Attention

This is the documentation for HARP Proxy, actually published as an early preview. Both the software and documentation are a work in progress, and although we already use it on various production servers, they may contain inaccuracies, typographical errors, huge mistakes and empty pages. We work hard to eradicate all mistakes and implement stuff, but it is a long and tedious process. We appreciate your patience and understanding. Of course, any help will be greatly appreciated.

Python & PIP

Harp is also installable using a Python package manager (most likely, pip`).

Install with PIP

You need a working Python 3.12 environment with the pip package manager (or another package manager of your choice). To insall it, run:

pip install harp-proxy

Start a proxy

Then, you’ll be able to start the server using:

harp server

This will start the proxy using the default settings (in memory sqlite storage) and by default, the dashboard will be available locally on the 4080 port. This first run is not very interesting, because there are no proxy ports configured. Nothing can get through, yet. Stop this process and run another harp server with the following command:

harp server --endpoint httpbin=4000:http://httpbin.org

This will start a new harp server with an additional port that will proxy requests to httpbin.org.

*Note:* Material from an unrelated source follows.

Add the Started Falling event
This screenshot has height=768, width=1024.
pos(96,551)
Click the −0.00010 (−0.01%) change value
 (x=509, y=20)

In another terminal, send a few requests through the configured proxy port (you can use your favorite http client for this instead of curl):

curl -X GET "http://localhost:4000/get" -H "accept: application/json"
curl -X POST "http://localhost:4000/post" -H "accept: application/json"
curl -X PUT "http://localhost:4000/put" -H "accept: application/json"

Open the dashboard again, you’ll be able to see the transactions that went through.